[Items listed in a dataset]
--- START ---

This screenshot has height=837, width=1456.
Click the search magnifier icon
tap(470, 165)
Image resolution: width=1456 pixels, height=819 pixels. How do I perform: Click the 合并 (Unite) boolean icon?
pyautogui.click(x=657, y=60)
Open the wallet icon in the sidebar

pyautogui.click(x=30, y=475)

--- END ---

## EXERCISE DETAILS
Retype the data exactly.

## REPLY TO THE EXERCISE
This screenshot has height=837, width=1456.
Click the search magnifier icon
tap(470, 165)
Image resolution: width=1456 pixels, height=819 pixels. How do I perform: Click the 合并 (Unite) boolean icon?
pyautogui.click(x=657, y=60)
Open the wallet icon in the sidebar

pyautogui.click(x=30, y=475)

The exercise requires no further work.